Nel primo caso si ha in modo autentico e chiaro l’idea di inventario nel senso più comune che conosciamo, come ci ricorda Reffo stesso nel suo pensiero dell’opera: “An Inventory of è concepita come un laboratorio dell’immaginario che mette in relazione i codici della figurazione con la contemporanea attenzione dell’immagine replicata [in cui si] […] riflette sul concetto di repertorio inteso come inventario distopico del mondo e sulla perversità di ogni sua rappresentazione”.
Nel secondo caso vi è una vera e propria collezione inutile di ceramiche. Quando ho chiesto a Franzella il perché queste ceramiche fossero, a mio parere, concepite tutte come doppie, mi ha consigliato di riflettere sul concetto di verosimile e intendere in questo modo un fantomatico 2 del tutto inintenzionale sebbene presente in modo pressante e assillante. Definiamo le ceramiche assolutamente “inutili” perché non appartengono a quella categoria di ceramiche da esporre dentro a improbabili vetrinette.
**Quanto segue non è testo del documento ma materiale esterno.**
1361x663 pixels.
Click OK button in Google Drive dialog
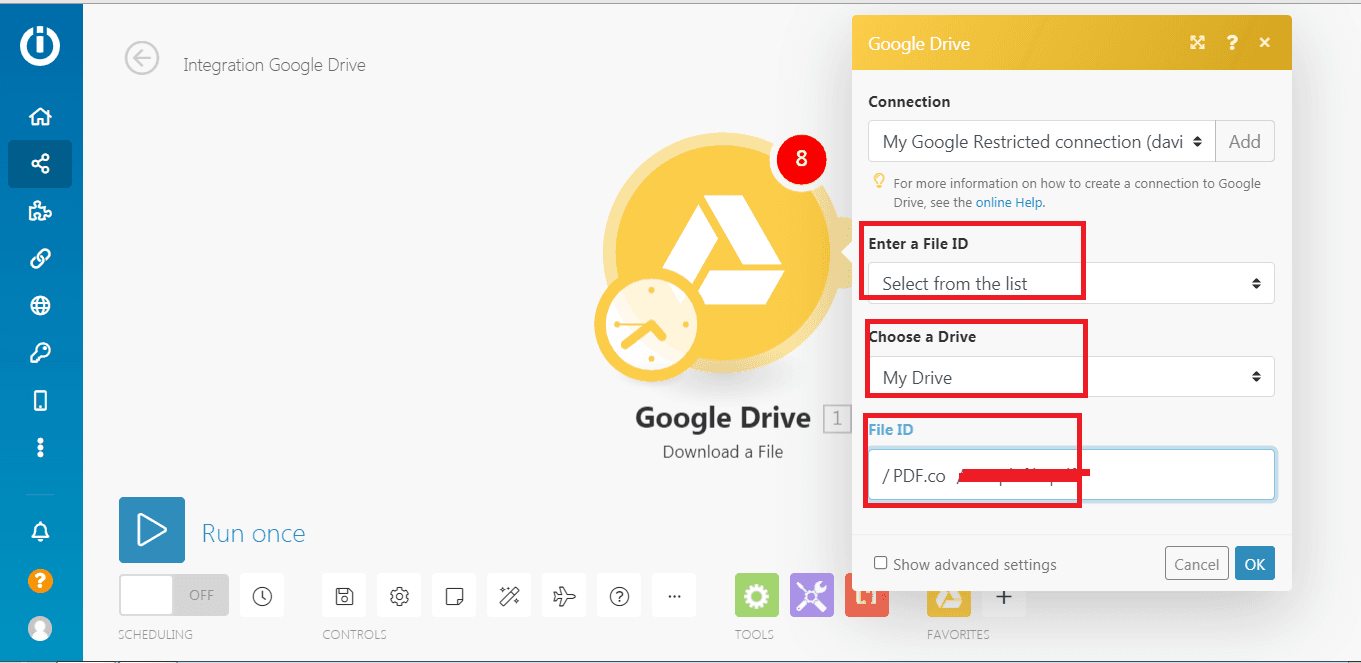click(x=1254, y=564)
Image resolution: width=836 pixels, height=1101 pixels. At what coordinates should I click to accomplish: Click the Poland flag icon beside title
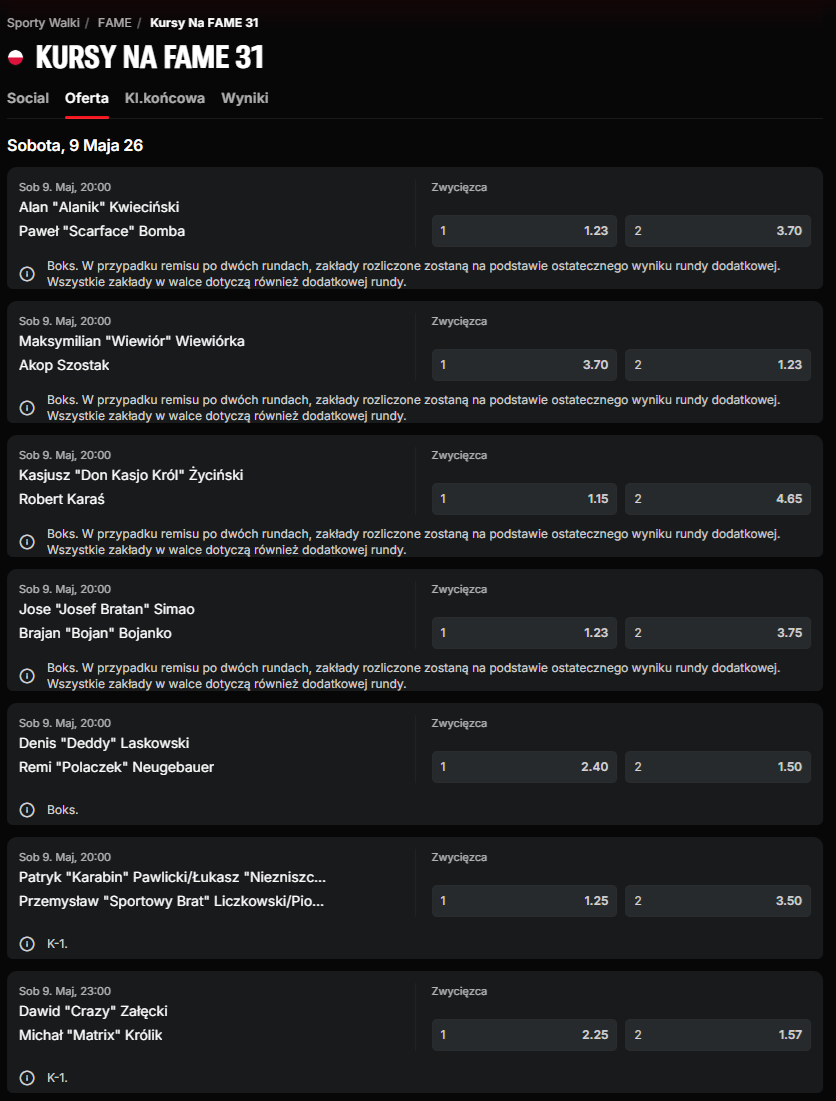click(15, 58)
Sono ceramiche-sculture, bellissime nella propria inutilità d’essere, nel proprio aver luogo in quanto essere così indipendentemente da uno scopo specifico e utilitaristico, anticapitalistico e probabile metafora delle questioni quotidiane.
La questione del verosimile è però esplicata in modo dirompente nel terzo caso di opere, quelle stampate su tappezzerie (delle semplici fodere) in cui viene esibito ed esposto un’idea di salotto ricoprente uno spazio a sua volta esposto, con una srotolata vista su un ipotetico fuori e con elementi decontestualizzati come una sedia appesa al muro, quasi benedetta opera di culto.
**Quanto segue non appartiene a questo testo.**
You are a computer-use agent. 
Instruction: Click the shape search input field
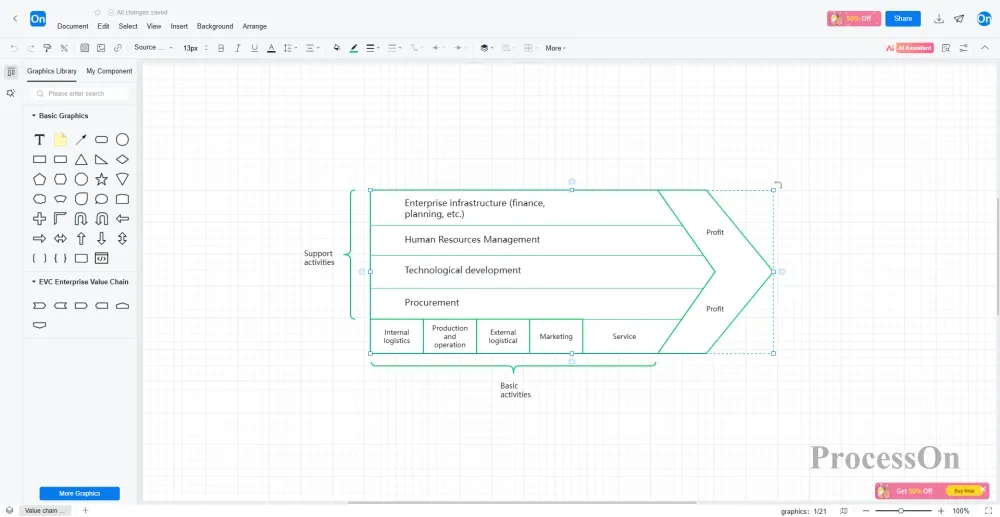pyautogui.click(x=82, y=93)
L’idea di culto si estende a tutta la personale di Franzella, ma soprattutto nell’opera LEONI, in cui due ceramiche di leoni sono coricati e adagiati su dei totem azzurro cielo, l’uno di fronte all’altro, fermi nella loro fierezza. È l’opera su cui mi sono soffermata di più, pensando a quanto questi due leoni, da sempre simbolo di potenza, non avessero più bisogno del santo Girolamo per esprimere la propria forza e mi è sembrato assolutamente interessante l’operazione dell’artista di proporre un simbolo da sempre utilizzato nell’arte e spogliarlo della propria significanza, riportando il significante originario dell’oggetto, a questo punto spogliato dal suo peso simbolico.